■ Text passage:
About this Journal

Call for Papers/Submission

Call for Papers/Submission

Advertising & Society Quarterly (ASQ) studies the place of advertising in society, culture, history, and the economy. ASQ seeks interdisciplinary manuscripts written in a clear, accessible style for academics, students, and the industry. Although the journal is based in the United States, we seek articles on advertising anywhere in the world. The journal accepts articles using qualitative and/or quantitative methods as long as the focus aligns with the journal’s mission. All methods should be explained thoroughly for a general academic reader.

ASQ welcomes original research articles as well as other pieces that would appear in one of our subject-specific sections: archives, international and global, perspectives from the field, reviews, and teaching. Each of the subject-specific sections has a team of contributing editors overseeing them according to their focus and criteria (please see details for each section below under ASQ Submission Guidelines for Contributing Editor Sections).

All articles in ASQ are subjected to a form of peer review. Only those that meet rigorous standards of peer review and contribute significantly to scholarly knowledge about advertising and its context are published here.

Please direct any questions to Emma Hymas, Managing Editor, at AdSocQuarterly@duke.edu.

ASQ Submission Guidelines for Original Research Articles

ASQ’s main editorial office handles original research articles and the anonymous peer review by which they are evaluated. The suggested length for original research articles is approximately 7,500 words, but longer pieces are accepted as well. The manuscript should be a Word document following the Chicago Manual of Style's humanities style. All video material should be submitted as MPEG files and all images should be submitted in JPEG format.

■ Data shown:
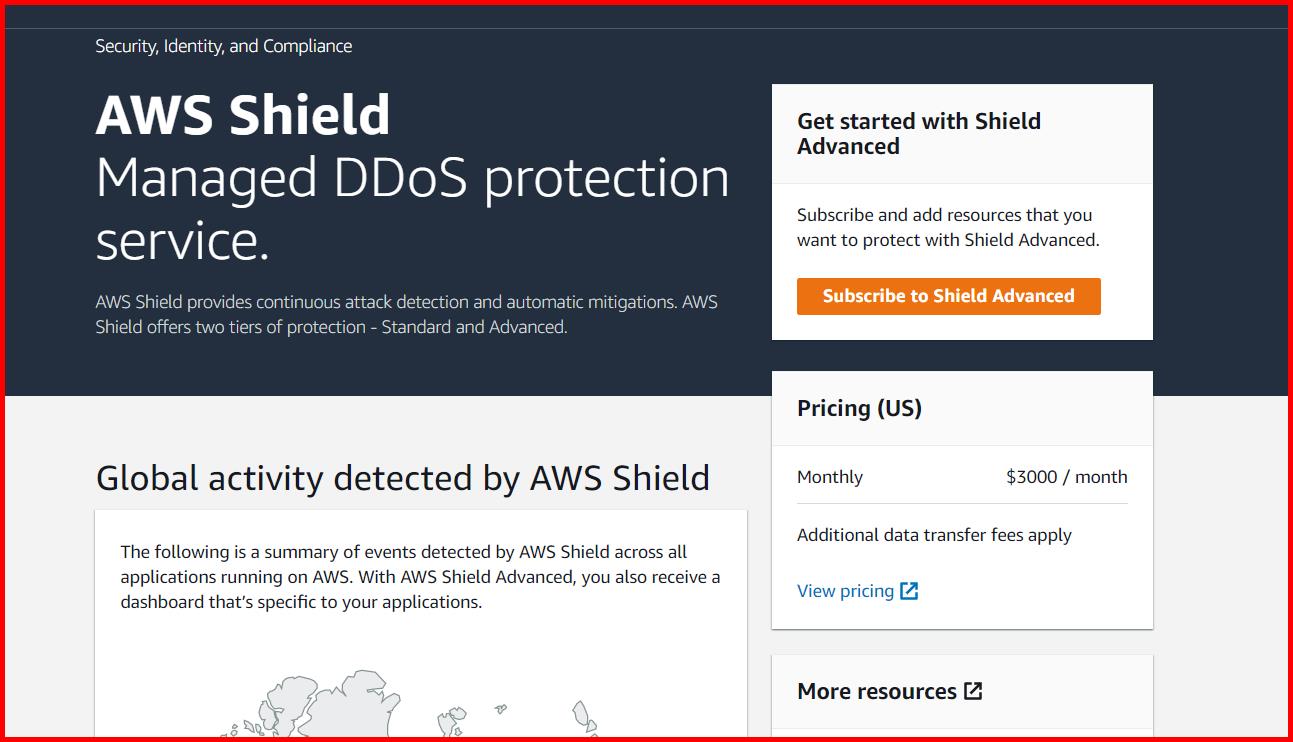The height and width of the screenshot is (742, 1293).
Task: Open the View pricing link
Action: (845, 590)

■ Exercise requirements:
Write out the passage of the call for papers from "ASQ welcomes original" up to and including "Editor, at AdSocQuarterly@duke.edu.", with no changes. The material comes from a different source than the call for papers.

■ Exercise result:
ASQ welcomes original research articles as well as other pieces that would appear in one of our subject-specific sections: archives, international and global, perspectives from the field, reviews, and teaching. Each of the subject-specific sections has a team of contributing editors overseeing them according to their focus and criteria (please see details for each section below under ASQ Submission Guidelines for Contributing Editor Sections).

All articles in ASQ are subjected to a form of peer review. Only those that meet rigorous standards of peer review and contribute significantly to scholarly knowledge about advertising and its context are published here.

Please direct any questions to Emma Hymas, Managing Editor, at AdSocQuarterly@duke.edu.